Performance of the robot in driving only mode is about 3x better. The robot can drive itself around the park in about 30 minutes instead of 90. The vast majority of the time is now spent while RVR is executing motion commands. More details below.
I made a several important changes to improve performance:
- Stop taking pictures. There's no reason to take all the photos when we're just trying around the park. Those 7 pictures took 15 or 20 seconds.
- New angular app is much nicer and is continually sending commands without a delay, instead of waiting a few seconds to allow a human to reject the command before sending it.
- Switching from InceptionV3 to MobileNetV2 saved several seconds.
- Lowered the delay after sending commands to the RVR.
- The code now detects left/right cycles and works around them.
A few caveats:
- MobileNet takes longer to train than Inception. Since that's a one time cost, it's not a big issue.
- My current MobileNet isn't quite as accurate as the Inception network was. I will have to try letting it train longer and see if that can be improved.

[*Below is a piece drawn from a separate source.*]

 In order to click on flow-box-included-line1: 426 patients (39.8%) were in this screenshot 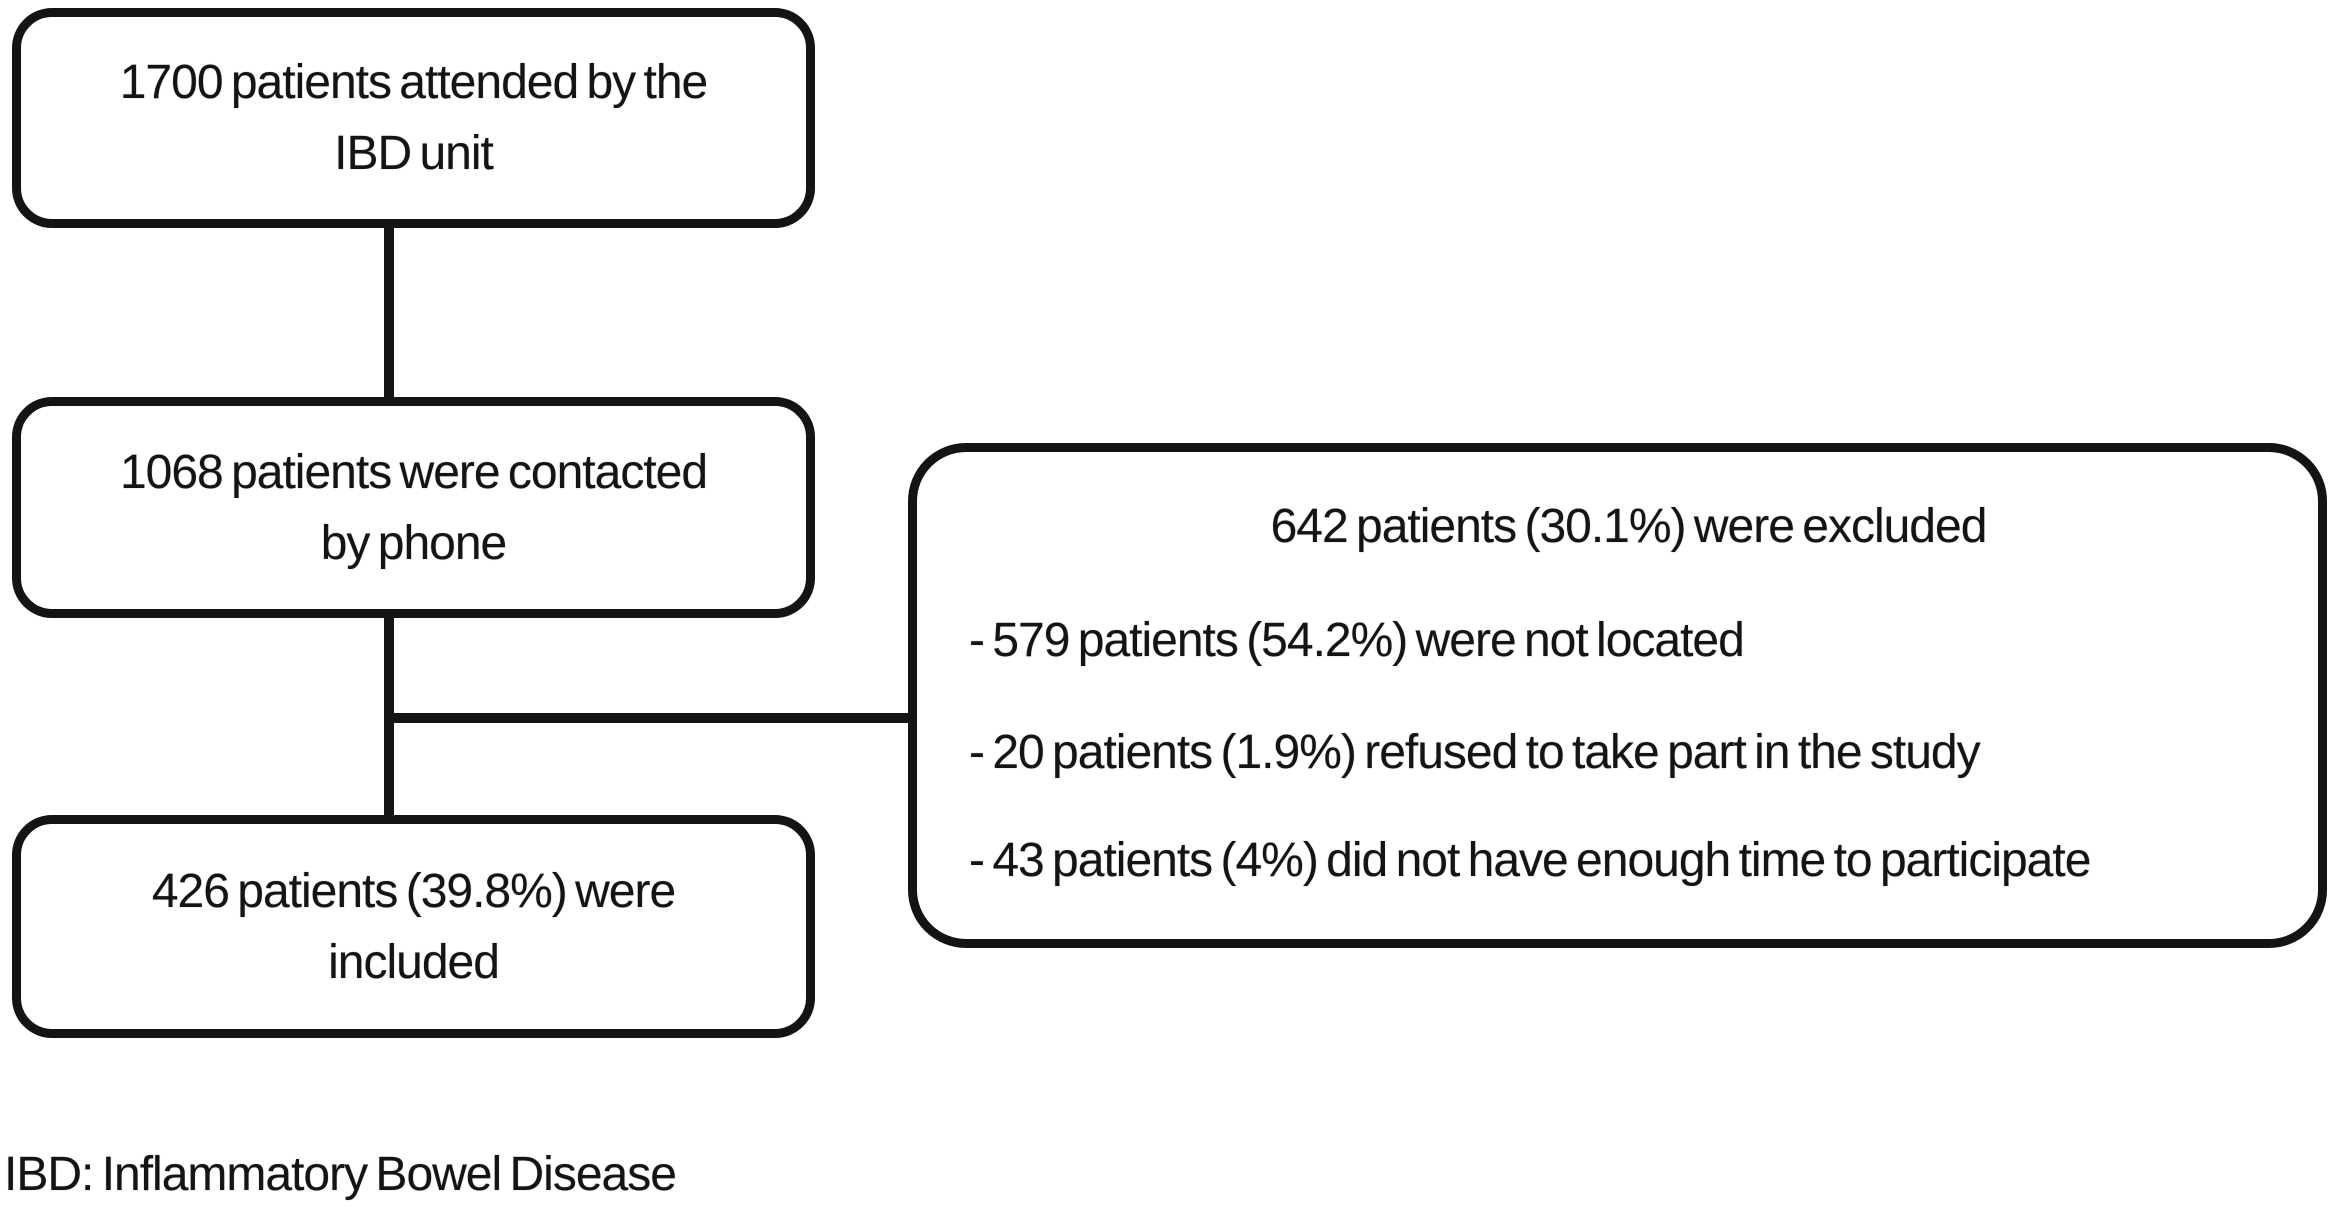, I will do `click(414, 891)`.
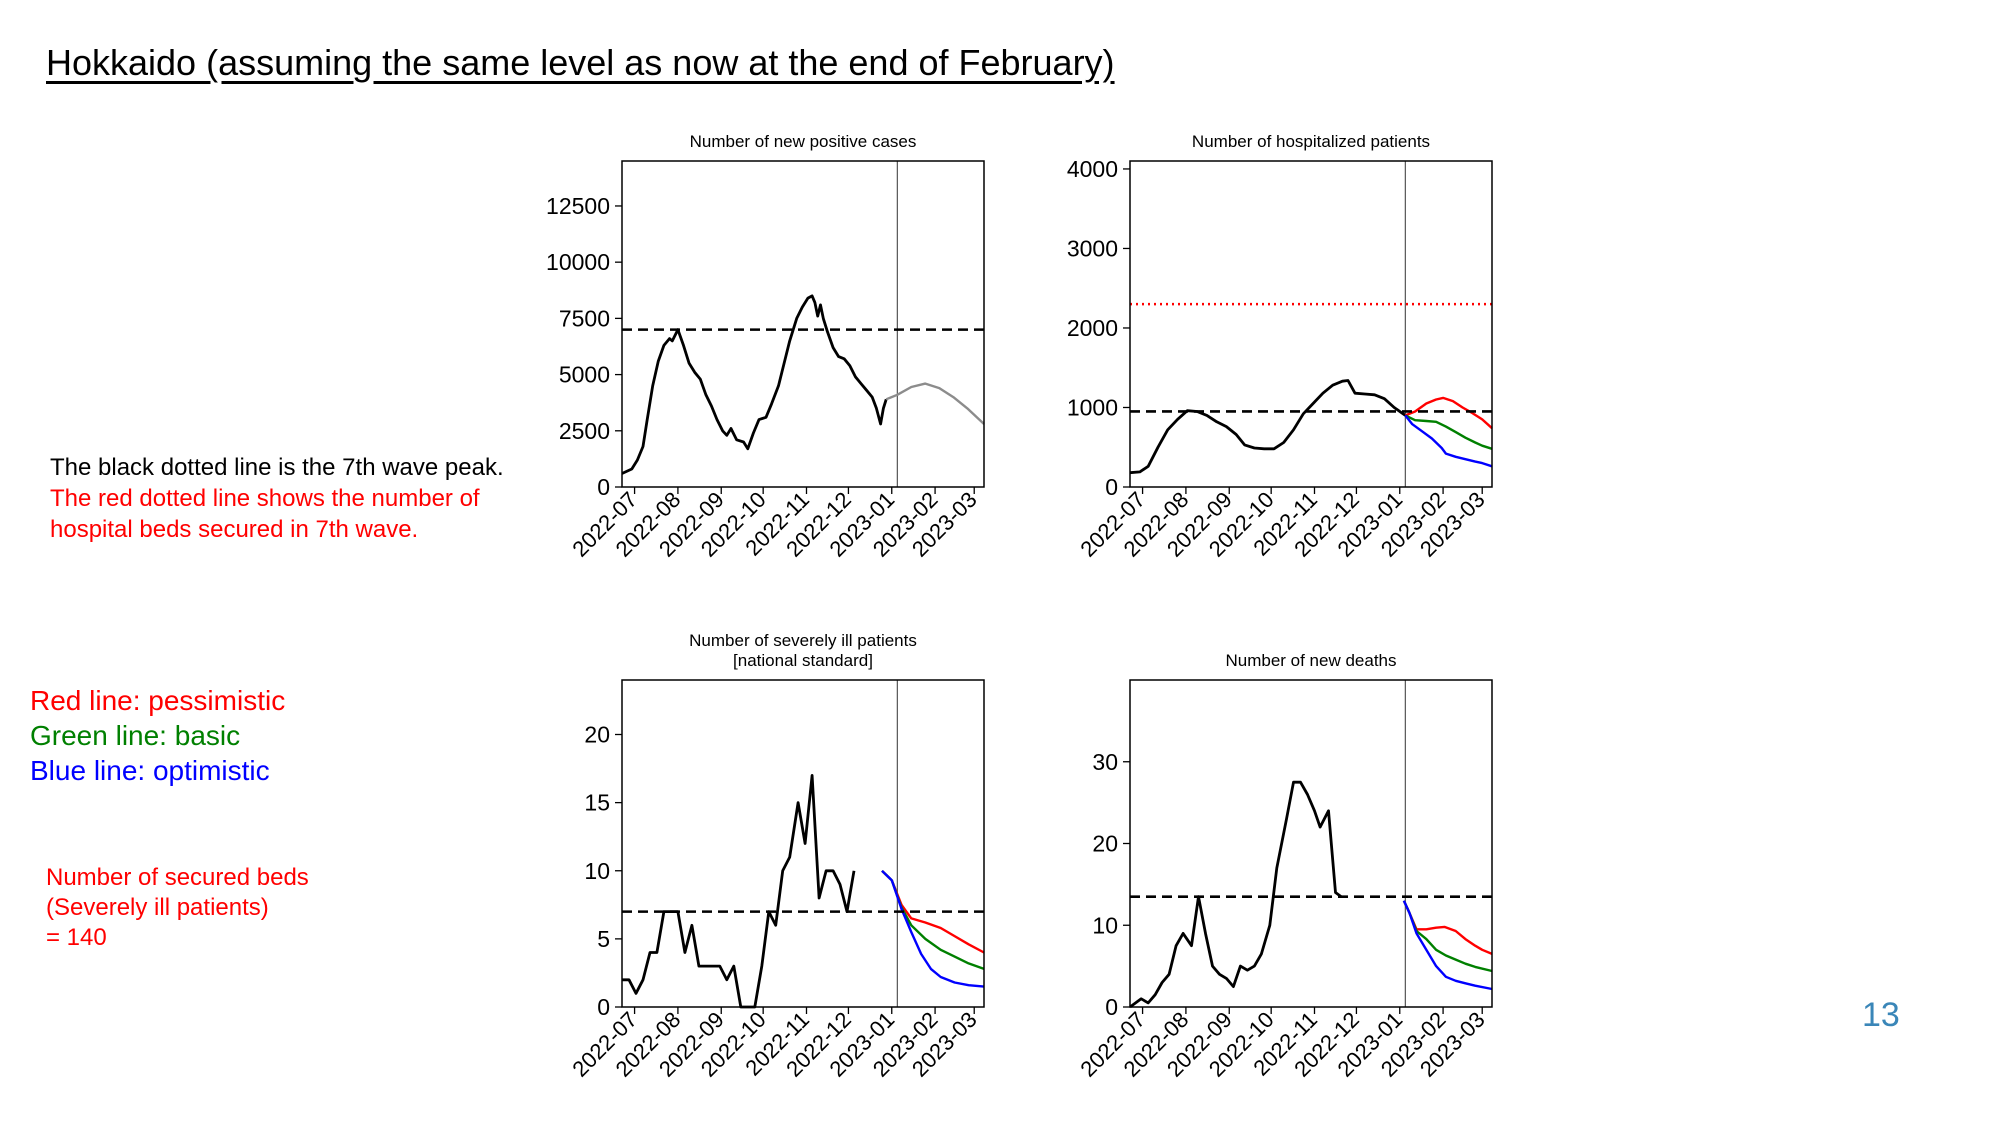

- The robot will occasionally get in a cycle of left/right operations. Because the robot turns 5 degrees at a time, it's possible to cycle past the optimal position to go straight. My solution is to detect which of the two options (left or right) has the best straight acceptance, and move straight when that occurs. This quickly works around the problem at the cost of being somewhat out of the "optimal position".
- There seems to be some sort of buffering issue in the control portion that was exposed by lowering the delays between commands. The symptom is that commands sometimes take a long time to execute, a command executes for a short period, pauses, and then continues, or a few commands fire off in a row.
It's 185 steps to go around the park, but that's not counting the left and right turns. My guess is that it's closer to 300 commands, which means it's taking an average of 6 seconds per operation. It's clear when the operations are flowing smoothly that we can do a move and a predict in less than 3 seconds.
It seems that if we can improve this buffering/control issue it should be possible to double the performance. I think that's the next thing to look in to.